** Source information follows **

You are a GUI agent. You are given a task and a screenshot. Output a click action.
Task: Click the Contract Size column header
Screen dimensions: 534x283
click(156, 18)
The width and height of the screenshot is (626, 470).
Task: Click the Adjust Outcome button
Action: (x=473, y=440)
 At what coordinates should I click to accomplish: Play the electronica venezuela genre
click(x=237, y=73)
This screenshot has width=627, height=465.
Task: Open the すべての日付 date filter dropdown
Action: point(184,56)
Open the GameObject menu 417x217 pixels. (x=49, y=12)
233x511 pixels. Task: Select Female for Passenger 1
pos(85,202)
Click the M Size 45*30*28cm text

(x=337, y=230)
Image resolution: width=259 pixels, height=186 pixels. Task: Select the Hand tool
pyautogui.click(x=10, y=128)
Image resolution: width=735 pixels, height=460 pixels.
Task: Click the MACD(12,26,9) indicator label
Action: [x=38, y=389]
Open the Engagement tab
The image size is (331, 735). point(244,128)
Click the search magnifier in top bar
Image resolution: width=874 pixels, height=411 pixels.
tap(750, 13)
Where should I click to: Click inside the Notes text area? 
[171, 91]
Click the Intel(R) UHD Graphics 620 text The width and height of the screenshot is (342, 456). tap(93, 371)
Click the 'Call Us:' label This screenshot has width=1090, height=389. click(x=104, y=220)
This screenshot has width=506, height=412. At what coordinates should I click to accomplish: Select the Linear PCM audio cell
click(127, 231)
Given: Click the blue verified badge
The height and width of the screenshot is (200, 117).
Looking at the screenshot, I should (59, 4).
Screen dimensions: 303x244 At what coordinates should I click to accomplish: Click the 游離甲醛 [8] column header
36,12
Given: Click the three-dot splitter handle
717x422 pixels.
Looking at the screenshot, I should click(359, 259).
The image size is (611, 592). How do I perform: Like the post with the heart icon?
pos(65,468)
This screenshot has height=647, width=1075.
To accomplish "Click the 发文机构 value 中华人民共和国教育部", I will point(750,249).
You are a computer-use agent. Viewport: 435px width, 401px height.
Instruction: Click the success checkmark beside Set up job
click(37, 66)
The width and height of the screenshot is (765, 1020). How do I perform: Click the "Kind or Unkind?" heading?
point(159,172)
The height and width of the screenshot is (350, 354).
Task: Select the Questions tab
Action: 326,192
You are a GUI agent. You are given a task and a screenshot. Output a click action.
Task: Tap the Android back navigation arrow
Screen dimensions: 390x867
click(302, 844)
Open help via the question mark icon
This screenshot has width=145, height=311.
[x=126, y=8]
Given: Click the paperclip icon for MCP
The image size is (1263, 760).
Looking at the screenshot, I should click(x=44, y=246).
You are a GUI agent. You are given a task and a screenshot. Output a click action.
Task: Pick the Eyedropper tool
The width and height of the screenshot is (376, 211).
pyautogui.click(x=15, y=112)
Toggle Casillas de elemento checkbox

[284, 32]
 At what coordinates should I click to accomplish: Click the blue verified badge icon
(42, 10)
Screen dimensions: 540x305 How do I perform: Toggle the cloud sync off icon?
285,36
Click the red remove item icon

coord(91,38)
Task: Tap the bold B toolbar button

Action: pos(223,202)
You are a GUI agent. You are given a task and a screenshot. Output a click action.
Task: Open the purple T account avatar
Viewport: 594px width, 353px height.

** End of Source information **

Please reproduce, exactly as written, the lines of the records from the first line through the one containing "Task: Click the Contract Size column header".

You are a GUI agent. You are given a task and a screenshot. Output a click action.
Task: Click the Contract Size column header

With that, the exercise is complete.